We might be eight years older now, a damn site more solvent, sensible and less able to stay up drinking till the birds start singing, but Andrew and I still look back on our University days in Bristol as some of the best of our lives. So, given that we have only seven weeks left till we leave the UK we decided to head back up to Bristol for a final, nostalgic goodbye weekend.
Why I Love Bristol
There are so many things that make Bristol great, and as we walked around on our farewell weekend we saw and experienced many of them; the waterfront lined with bars and restaurants and the bustling city centre; the mighty Clifton suspension bridge which stretches over the Avon Gorge and Bristol Cathedral, a beautiful building where our graduation ceremonies were held. We revisited some of the lively pubs we frequented so often as students and caught a film at the Watershed, one of our favourite art-house cinemas.
But all that doesn’t describe the real spirit of the city – Bristol just has this special kind of quirky defiance. For example, it’s one of the only cities in the UK which has an independent mayor and is the only one to have its own currency. In Bristol the streets are decorated by the anonymous graffiti artist Banksy; there are trees full of shoes and rows of brightly coloured houses; cobbled streets and yellow castles that used to be mental asylums. This is the city that hosts annual hot air balloon fiestas, held the first ever zombie chase game and furiously protested over the supermarket chain Tesco opening yet another store in the city. To me the city says: f**k the rest of the country, we do things differently here – and that suits me.
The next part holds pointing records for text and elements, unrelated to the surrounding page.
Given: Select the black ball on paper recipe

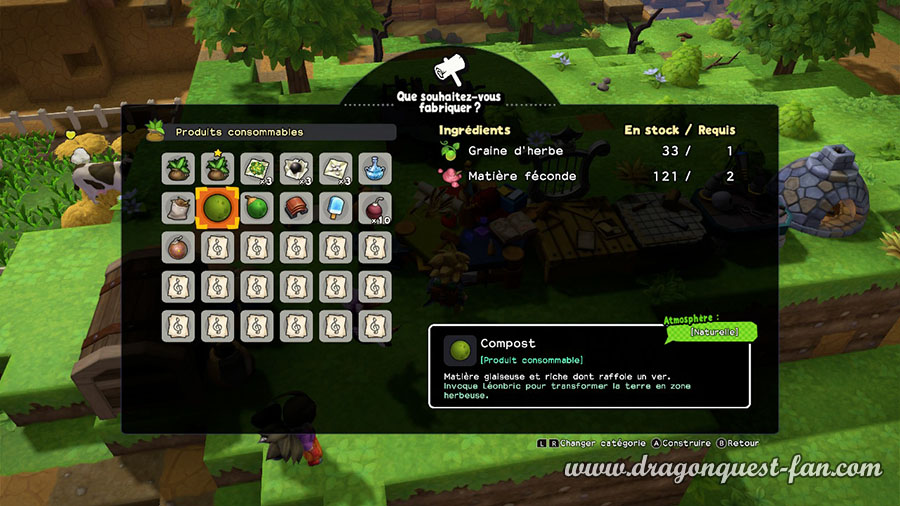Looking at the screenshot, I should tap(296, 169).
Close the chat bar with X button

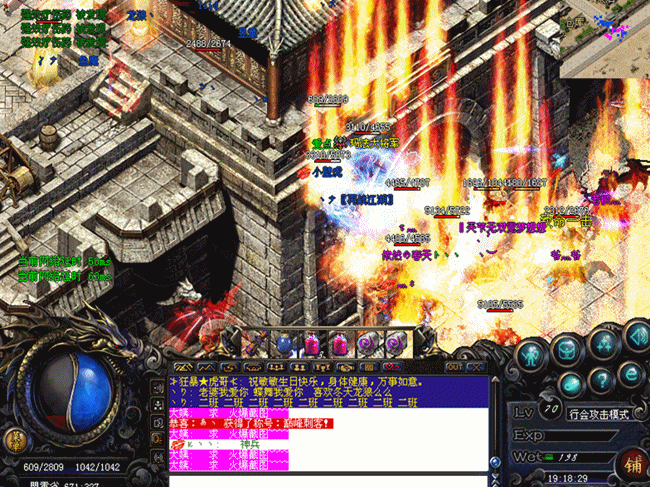point(473,367)
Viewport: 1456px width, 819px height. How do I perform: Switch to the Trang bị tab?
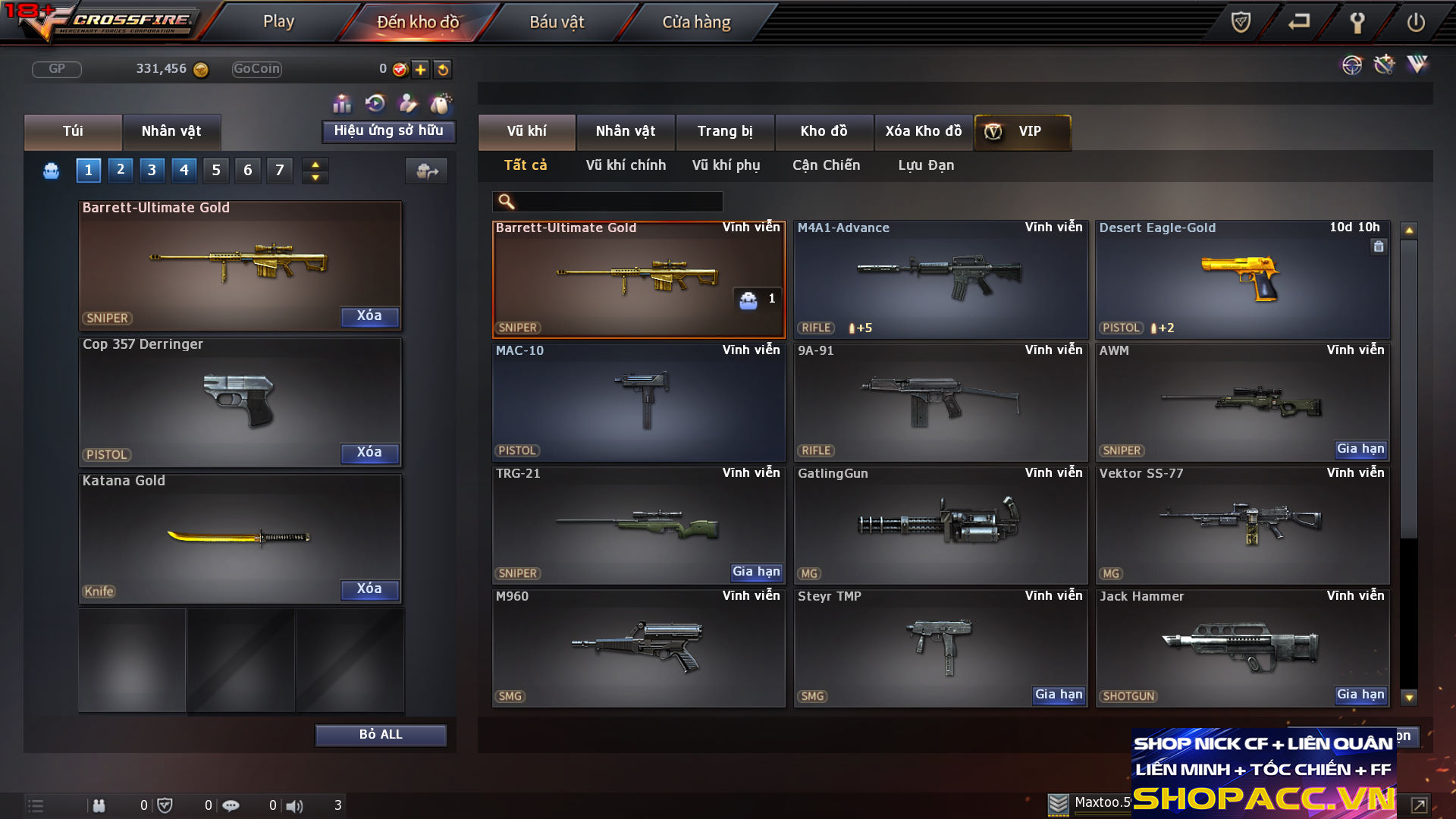[x=725, y=131]
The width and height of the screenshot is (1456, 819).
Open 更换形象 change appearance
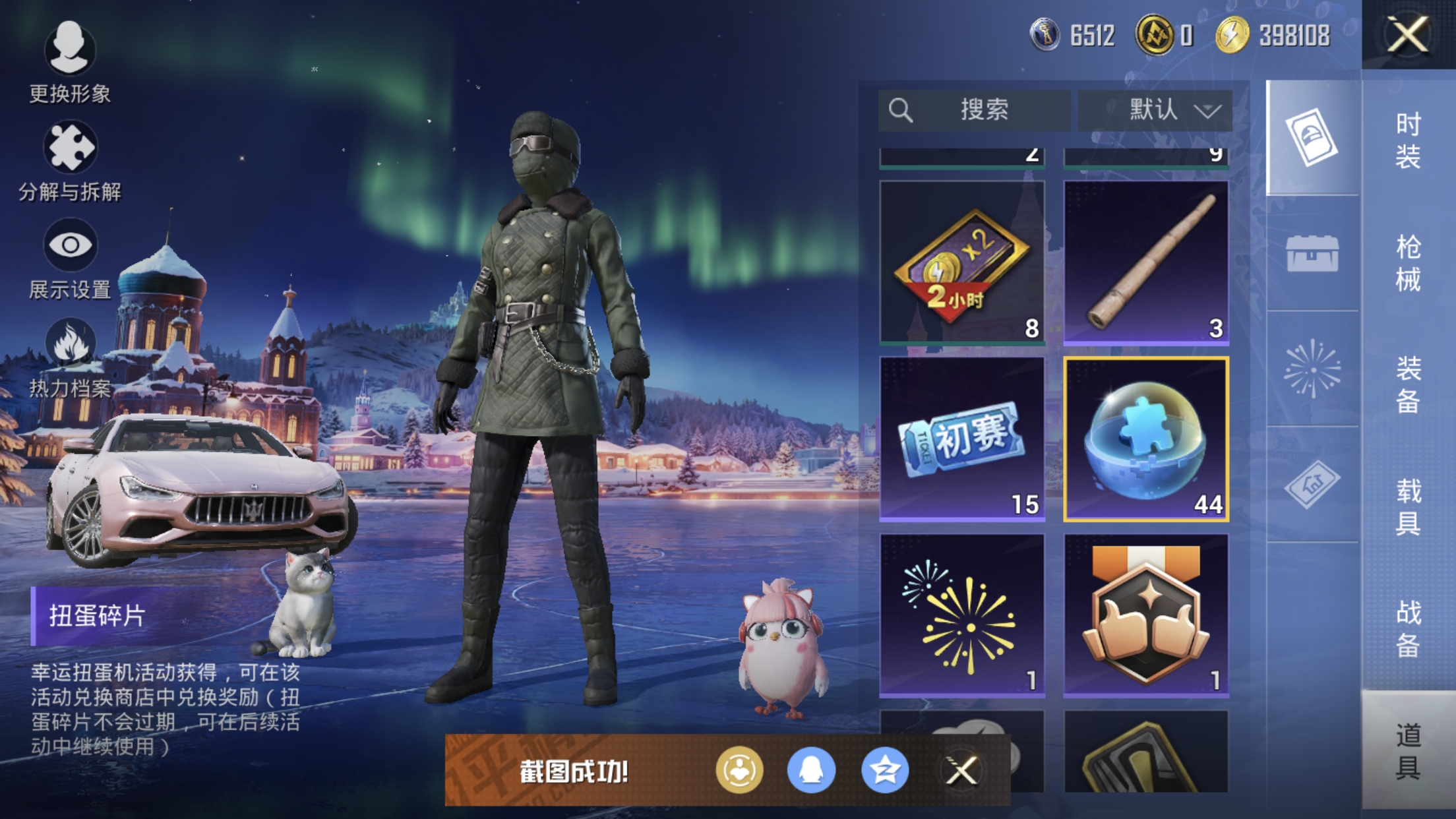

Visiting Bristol – Memories and New Beginnings
Although it’s been a whole decade since I first left my home town to start University in Bristol, I still remember how colossal that move felt. I was 19 and suddenly living in a student flat full of strangers in a city I had no idea how to get around. I couldn’t cook or get drunk without throwing up; I had to live off a student loan, haul my shopping bags back from the supermarket on foot and wash my clothes at the laundrette. At first everything was terrifying – but exhilarating and new; the people, the places and the lifestyle. I felt like my adult life had finally begun. For me those feelings and that sense of freedom and independence are stamped all over Bristol and walking the city streets again takes me back to that magical place in my life.
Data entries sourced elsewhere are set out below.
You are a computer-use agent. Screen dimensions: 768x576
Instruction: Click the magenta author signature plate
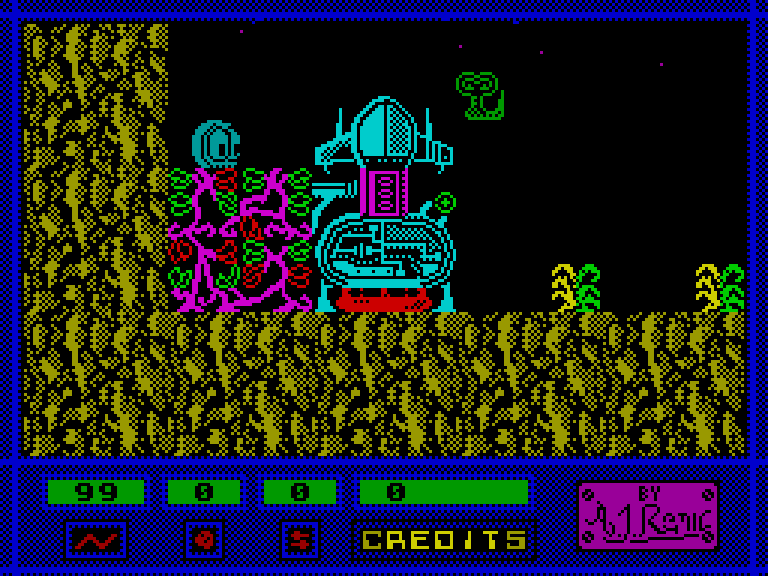[x=647, y=515]
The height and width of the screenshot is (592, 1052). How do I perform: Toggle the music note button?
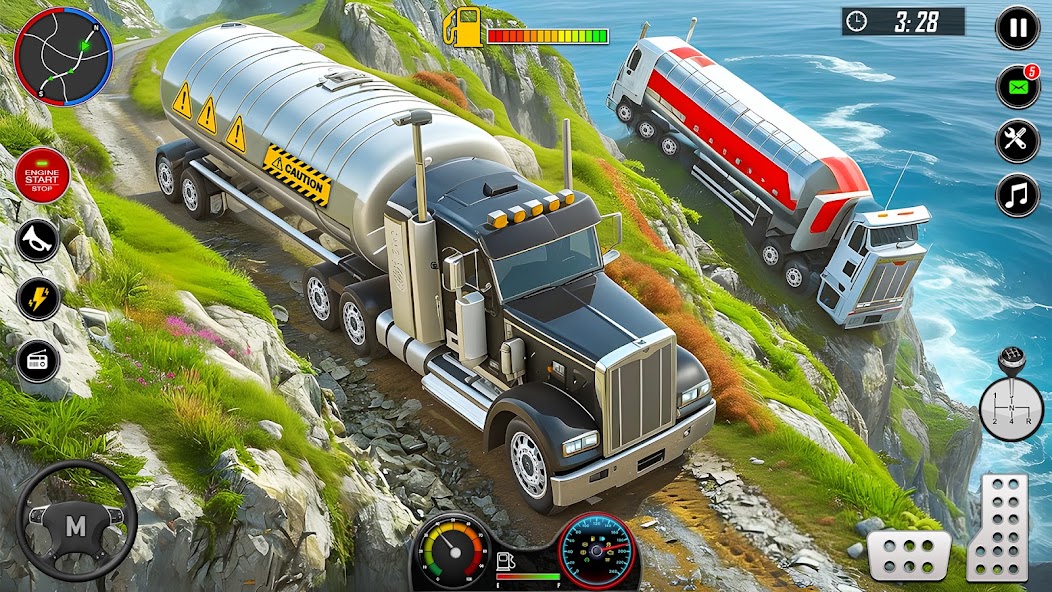point(1017,195)
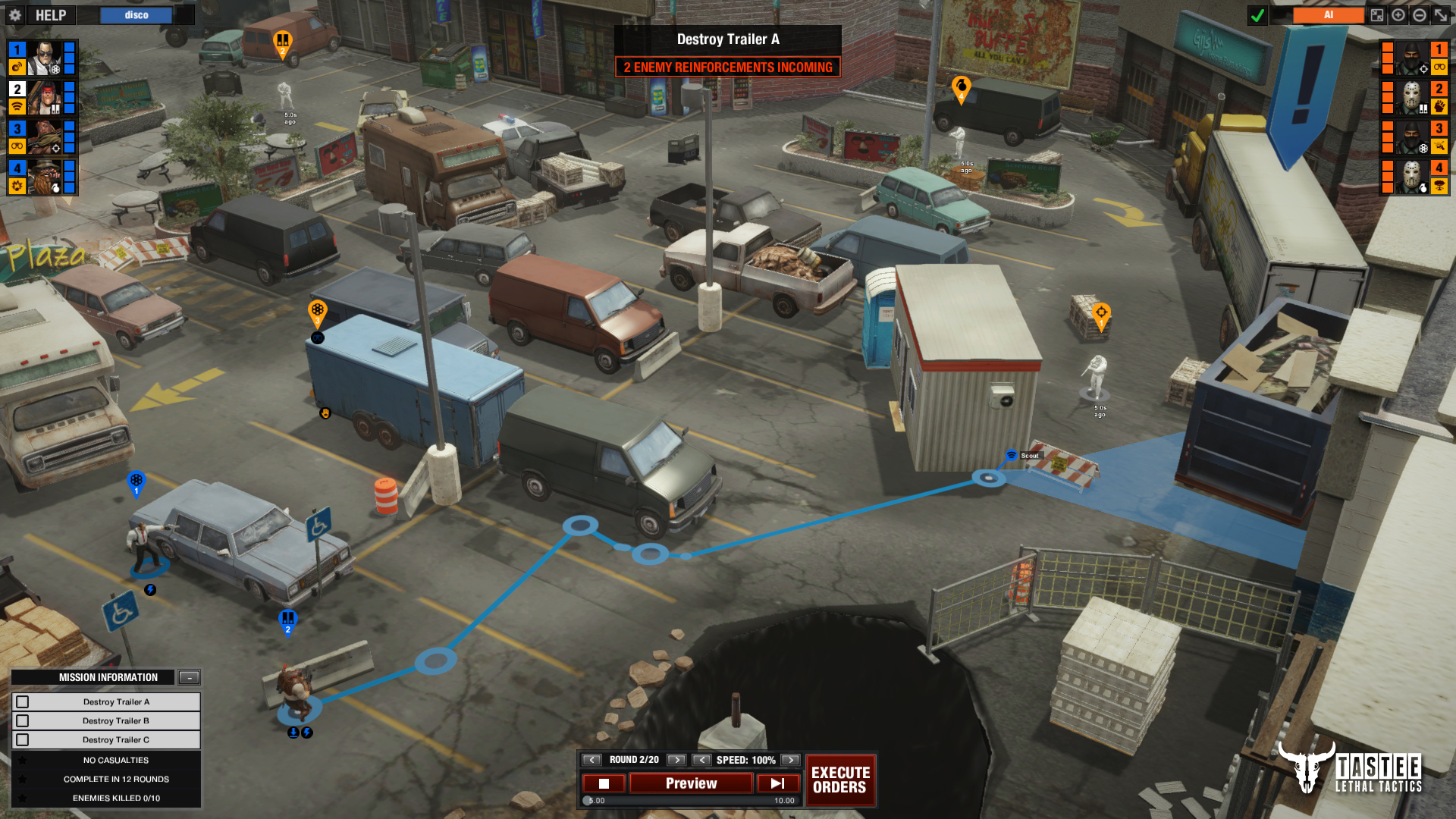This screenshot has width=1456, height=819.
Task: Click the orange AI button
Action: point(1329,14)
It also occurs to me now that many of the things I loved about being a student in Bristol are the things I’m hoping to rediscover when I travel. I want to recapture that sense of endless possibility for the future, throw away the routine, get back into the habit of meeting new people and have the chance to learn and experience new things again.
Most of all, I’m looking forward to taking back my time. At University, my life was filled with time; time to learn, study and discuss, read, write, research and think about life. Back then I had endless amounts of time to spend with the people I liked most, to hang around in the Students’ Union between lectures, to sit with housemates watching afternoon telly, to get drunk and dance, to stay in bed for as long as I wanted. Sure, I didn’t have a lot of money and I had to work minimum wage retail jobs to make ends meet, but I was happy.
For all those reasons, a substantial slice of my heart will always belong in Bristol and visiting this amazing city made me nostalgic for the past but excited for the future we could create; a future filled with new places, people and experiences – a future filled with the time to do exactly what we feel like doing.